Individual constructs in the T‐buffer were mixed in a ratio of 40:1 with covalently modified analogs bearing a fluorophore (FAM) at their 5′‐terminus (FAM‐DAP, FAM‐HIF‐1α, FAM‐PDGF‐A, and FAM‐JAZF1) and separately transfected into living (human) HeLa cells (for experimental details see the Supporting Information). The FAM‐modified oligonucleotides were to serve as probes to monitor the transfection efficiency and localization of transfected DNA constructs in cells using flow cytometry (FCM) and confocal microscopy, respectively. For all constructs, transfection was highly effective, generally more than 97 % of the cells were transfected (Figure 2). Following the transfection, the viability of the cells was assessed by staining with propidium iodide (PI), which specifically stains dead cells or cells with compromised membrane integrity. Generally, over 85 % of the transfected cells were negative for PI uptake (Figure 2). This indicated that the transfections did not compromise cell viability. Control experiments based either on in‐cell NMR readout or on the use of pH‐sensitive fluorescent probes showed that the transfection of DNA did not compromise the homeostasis of the intracellular pH (pHi) and that the pHi in the transfected cells is stable over at least 3–4 h (Supporting Information, Figure S2). As evidenced by confocal microscopy images, the model DAP, HIF‐1α, PDGF‐A, and JAZF1 oligonucleotides entered the cells and spontaneously and quantitatively localized to the cell nucleus (Figure 2).
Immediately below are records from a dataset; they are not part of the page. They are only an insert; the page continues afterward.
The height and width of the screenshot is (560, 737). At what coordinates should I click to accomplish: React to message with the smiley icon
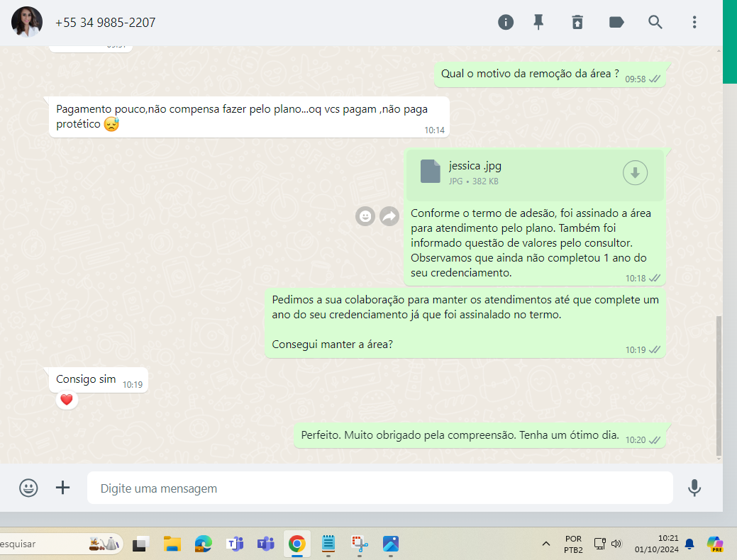click(365, 217)
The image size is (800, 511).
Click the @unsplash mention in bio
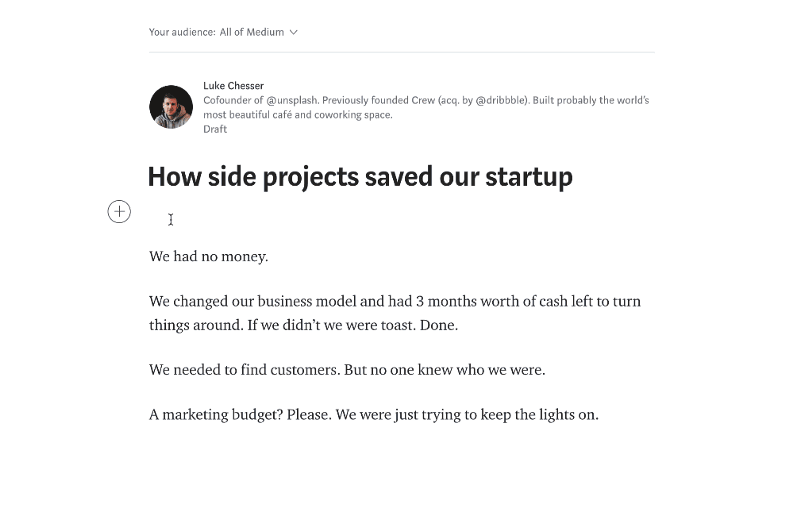click(x=292, y=100)
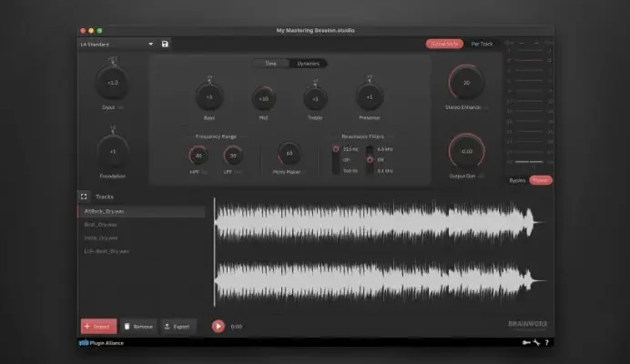630x364 pixels.
Task: Click the Brainworx logo
Action: 528,324
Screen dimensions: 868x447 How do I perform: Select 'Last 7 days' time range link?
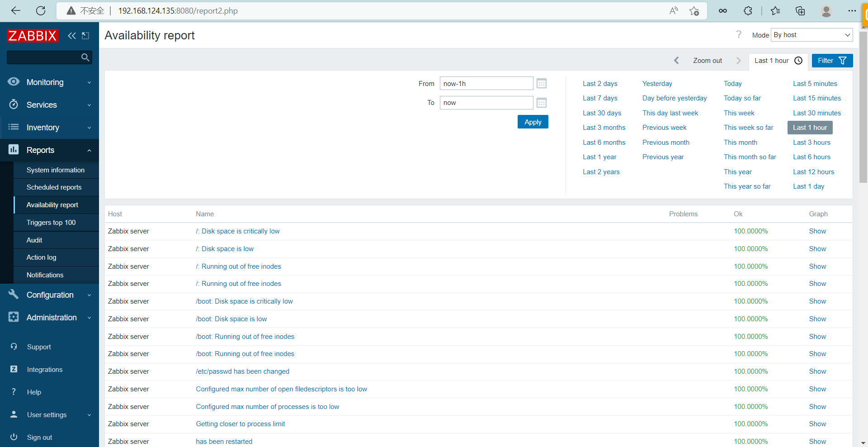click(x=600, y=98)
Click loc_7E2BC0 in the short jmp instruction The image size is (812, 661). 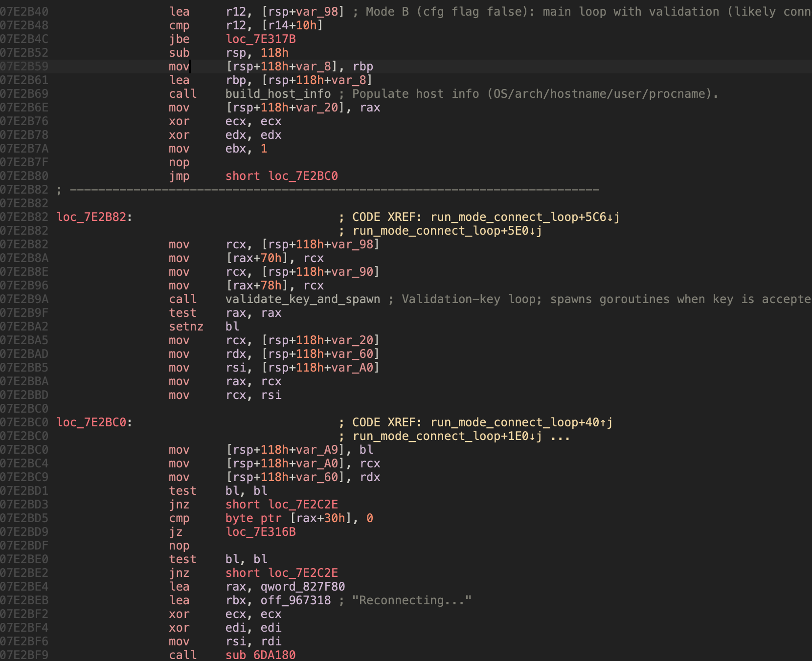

After transfection, the cells were evaluated using 1D 1H in‐cell NMR spectroscopy. Notably, for all oligonucleotides, the imino regions of the resulting in‐cell NMR spectra, obtained circa 40 min after transfection, featured evident signals in regions characteristic of imino protons involved in C.C+ base pairs, which are indicative of the presence of an i‐motif structure in vivo (Figure 2). The 1D spectra of extracellular fluids (Leibovitz L15 medium) taken from individual in‐cell NMR samples after completion of spectra acquisition showed that the imino signals came from DNA localized in cells and were not artifacts of oligonucleotide leakage from cells during the course of the in‐cell NMR experiments (Figure 2, grey spectra “leakage”). A comparison of the line‐width of imino signals in buffered solutions and in the in‐cell NMR spectra indicated that the in‐cell NMR signals originated from unbound i‐motif DNA (Supporting Information, Figure S3).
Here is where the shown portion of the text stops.